In the research female rats were given a liquid solution of glucose (form of sugar resulting from carbohydrate breakdown in the body) or fructose(sugar found in fruit and fruit juice) in addition to their normal diet of solid food. Subjects were given the sweetened liquids for eight weeks that is roughly equilavent to humans eating large amounts of sugar for six years. The sugar fed rats were compared with a control group that received plain drinking water with solid food.

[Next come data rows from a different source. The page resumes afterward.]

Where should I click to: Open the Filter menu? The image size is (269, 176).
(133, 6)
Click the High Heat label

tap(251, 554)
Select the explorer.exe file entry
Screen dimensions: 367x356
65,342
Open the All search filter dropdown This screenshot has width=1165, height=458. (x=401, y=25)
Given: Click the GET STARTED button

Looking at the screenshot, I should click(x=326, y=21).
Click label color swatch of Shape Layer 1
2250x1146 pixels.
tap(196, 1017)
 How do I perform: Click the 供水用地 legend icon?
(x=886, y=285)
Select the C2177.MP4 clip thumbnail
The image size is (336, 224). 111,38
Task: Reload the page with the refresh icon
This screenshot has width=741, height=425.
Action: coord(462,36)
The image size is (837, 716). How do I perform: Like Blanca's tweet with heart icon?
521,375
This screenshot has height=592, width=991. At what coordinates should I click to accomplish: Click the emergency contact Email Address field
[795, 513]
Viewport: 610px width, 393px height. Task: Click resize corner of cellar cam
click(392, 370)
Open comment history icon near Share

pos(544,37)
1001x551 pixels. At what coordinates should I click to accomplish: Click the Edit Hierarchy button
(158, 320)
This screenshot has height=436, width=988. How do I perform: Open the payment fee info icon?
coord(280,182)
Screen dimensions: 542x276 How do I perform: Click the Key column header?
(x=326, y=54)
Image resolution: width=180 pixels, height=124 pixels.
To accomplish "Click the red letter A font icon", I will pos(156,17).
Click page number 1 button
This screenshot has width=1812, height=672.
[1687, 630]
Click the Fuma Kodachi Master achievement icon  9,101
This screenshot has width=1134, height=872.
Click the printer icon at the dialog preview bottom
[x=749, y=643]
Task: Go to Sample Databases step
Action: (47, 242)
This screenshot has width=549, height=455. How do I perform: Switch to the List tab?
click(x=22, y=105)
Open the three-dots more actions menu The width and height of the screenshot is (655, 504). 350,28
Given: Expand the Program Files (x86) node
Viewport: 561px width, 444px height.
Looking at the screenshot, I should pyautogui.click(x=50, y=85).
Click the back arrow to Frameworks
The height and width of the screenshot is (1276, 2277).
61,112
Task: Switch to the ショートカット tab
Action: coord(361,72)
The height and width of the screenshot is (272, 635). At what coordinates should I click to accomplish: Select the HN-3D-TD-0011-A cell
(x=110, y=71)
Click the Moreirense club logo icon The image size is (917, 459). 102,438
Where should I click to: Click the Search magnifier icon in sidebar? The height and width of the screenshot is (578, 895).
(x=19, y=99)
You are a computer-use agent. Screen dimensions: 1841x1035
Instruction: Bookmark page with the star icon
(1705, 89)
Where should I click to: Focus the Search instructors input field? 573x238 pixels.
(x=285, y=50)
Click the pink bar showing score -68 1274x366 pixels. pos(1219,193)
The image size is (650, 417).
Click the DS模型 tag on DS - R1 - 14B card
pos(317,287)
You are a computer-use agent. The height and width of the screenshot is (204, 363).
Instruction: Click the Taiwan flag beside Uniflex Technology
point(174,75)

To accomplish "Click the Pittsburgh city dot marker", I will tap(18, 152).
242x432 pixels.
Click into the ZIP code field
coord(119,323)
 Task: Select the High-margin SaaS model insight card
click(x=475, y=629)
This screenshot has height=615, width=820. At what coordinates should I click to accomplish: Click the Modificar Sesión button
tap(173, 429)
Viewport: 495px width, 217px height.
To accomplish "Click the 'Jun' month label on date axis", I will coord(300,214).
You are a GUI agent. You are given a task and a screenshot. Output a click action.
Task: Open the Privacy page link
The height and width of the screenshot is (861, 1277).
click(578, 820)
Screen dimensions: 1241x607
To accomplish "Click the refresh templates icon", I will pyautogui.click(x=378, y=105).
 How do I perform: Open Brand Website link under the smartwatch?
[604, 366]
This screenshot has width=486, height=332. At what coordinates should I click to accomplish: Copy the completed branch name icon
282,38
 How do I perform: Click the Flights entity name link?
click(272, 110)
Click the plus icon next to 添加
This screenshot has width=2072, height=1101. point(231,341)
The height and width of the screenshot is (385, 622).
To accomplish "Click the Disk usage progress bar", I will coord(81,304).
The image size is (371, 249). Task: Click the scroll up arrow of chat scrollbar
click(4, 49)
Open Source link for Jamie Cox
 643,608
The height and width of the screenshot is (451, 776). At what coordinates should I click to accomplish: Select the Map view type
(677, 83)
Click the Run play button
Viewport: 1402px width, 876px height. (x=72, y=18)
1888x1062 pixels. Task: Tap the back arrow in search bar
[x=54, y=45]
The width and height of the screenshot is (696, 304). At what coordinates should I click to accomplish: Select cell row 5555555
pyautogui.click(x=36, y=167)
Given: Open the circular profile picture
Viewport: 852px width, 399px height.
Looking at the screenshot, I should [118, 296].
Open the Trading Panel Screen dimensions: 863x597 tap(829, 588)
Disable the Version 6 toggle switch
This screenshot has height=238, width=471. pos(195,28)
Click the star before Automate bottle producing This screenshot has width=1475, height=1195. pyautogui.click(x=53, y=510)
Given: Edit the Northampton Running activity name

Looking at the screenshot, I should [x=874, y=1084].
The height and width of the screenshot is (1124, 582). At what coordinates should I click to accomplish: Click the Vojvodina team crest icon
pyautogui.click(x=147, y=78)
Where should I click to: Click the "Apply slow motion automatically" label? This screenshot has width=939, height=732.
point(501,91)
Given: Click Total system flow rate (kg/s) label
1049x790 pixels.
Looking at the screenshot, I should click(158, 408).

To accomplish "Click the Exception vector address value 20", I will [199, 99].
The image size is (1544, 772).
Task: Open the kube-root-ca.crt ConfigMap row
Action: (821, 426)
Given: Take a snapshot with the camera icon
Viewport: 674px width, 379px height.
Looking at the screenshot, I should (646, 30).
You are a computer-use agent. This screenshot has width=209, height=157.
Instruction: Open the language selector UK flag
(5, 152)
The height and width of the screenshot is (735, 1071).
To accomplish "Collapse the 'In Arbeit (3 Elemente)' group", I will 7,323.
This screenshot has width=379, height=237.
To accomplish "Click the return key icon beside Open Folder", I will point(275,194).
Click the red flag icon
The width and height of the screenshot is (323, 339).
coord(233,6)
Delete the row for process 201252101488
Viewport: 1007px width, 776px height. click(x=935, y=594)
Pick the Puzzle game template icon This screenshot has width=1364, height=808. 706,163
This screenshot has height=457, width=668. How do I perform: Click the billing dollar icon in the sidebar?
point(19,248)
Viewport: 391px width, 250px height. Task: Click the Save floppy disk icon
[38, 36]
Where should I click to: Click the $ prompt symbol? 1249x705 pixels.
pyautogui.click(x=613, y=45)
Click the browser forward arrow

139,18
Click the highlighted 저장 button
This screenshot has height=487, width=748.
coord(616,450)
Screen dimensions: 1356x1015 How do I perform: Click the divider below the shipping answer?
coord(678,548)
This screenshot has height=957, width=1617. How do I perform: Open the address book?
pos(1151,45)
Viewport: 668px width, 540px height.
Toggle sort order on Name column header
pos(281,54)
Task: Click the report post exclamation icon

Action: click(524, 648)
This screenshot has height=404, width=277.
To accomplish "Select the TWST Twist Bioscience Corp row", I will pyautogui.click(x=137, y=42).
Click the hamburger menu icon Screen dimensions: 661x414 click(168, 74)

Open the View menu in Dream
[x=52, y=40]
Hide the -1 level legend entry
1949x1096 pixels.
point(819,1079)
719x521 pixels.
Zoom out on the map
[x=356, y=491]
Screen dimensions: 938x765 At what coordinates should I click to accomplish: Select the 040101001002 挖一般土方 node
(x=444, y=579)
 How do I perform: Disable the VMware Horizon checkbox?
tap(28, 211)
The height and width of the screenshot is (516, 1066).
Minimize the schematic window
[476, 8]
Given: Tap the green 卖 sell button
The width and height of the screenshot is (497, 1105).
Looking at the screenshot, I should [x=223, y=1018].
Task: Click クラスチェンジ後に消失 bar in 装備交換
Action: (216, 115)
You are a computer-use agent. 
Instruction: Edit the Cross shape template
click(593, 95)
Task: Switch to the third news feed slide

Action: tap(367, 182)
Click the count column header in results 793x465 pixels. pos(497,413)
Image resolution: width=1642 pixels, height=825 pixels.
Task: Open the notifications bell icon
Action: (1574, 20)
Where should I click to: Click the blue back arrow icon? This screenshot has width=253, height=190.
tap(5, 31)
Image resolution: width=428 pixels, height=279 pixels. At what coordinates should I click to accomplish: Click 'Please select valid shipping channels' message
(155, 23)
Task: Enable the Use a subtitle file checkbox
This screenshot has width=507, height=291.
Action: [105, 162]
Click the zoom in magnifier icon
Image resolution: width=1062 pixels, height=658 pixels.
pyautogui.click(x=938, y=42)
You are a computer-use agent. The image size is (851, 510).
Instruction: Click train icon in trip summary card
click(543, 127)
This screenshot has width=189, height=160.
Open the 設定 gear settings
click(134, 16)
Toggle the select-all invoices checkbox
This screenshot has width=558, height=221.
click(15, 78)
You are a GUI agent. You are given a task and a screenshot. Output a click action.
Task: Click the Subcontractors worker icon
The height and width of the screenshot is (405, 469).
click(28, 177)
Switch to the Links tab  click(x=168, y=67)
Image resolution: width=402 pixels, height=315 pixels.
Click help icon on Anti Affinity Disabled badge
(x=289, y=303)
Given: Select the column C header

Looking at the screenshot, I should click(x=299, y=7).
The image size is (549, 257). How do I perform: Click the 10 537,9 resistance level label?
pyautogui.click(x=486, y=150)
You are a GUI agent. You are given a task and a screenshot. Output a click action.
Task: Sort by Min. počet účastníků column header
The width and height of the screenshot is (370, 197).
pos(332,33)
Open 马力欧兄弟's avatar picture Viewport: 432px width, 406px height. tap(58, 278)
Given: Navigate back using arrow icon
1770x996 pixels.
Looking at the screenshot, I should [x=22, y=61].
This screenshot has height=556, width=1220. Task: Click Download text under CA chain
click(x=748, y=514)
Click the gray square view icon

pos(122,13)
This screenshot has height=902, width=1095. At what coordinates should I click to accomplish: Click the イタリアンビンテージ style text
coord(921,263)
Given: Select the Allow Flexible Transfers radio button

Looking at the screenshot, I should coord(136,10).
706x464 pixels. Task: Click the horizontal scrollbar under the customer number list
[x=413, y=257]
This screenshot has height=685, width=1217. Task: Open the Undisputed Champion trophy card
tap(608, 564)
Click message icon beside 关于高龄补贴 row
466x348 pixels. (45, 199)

Researchers found that although both sugar groups consumed more calories than the control group the total caloric intake of the glucose-fed rats was higher than the fructose group. In addition, “despite the difference, only the fructose group exhibited a significant increase in final body weight.” Besides a higher weight gain, the fructose group showed more markers of vascular disease and liver damage than the glusose group including high triglycerides, increased liver weight, decreased fat burning in the liver (that can contribute to fatty liver) and impaired relaxation of the aorta that can affect blood pressure.
Research suggest that an increase in the amount of calories consumed due to sweeteners is not the only factor involved in long-term health risks. The type of sugar may also have a role in increasing risk factors of heart diusease, diabetes, and other chronic diseases.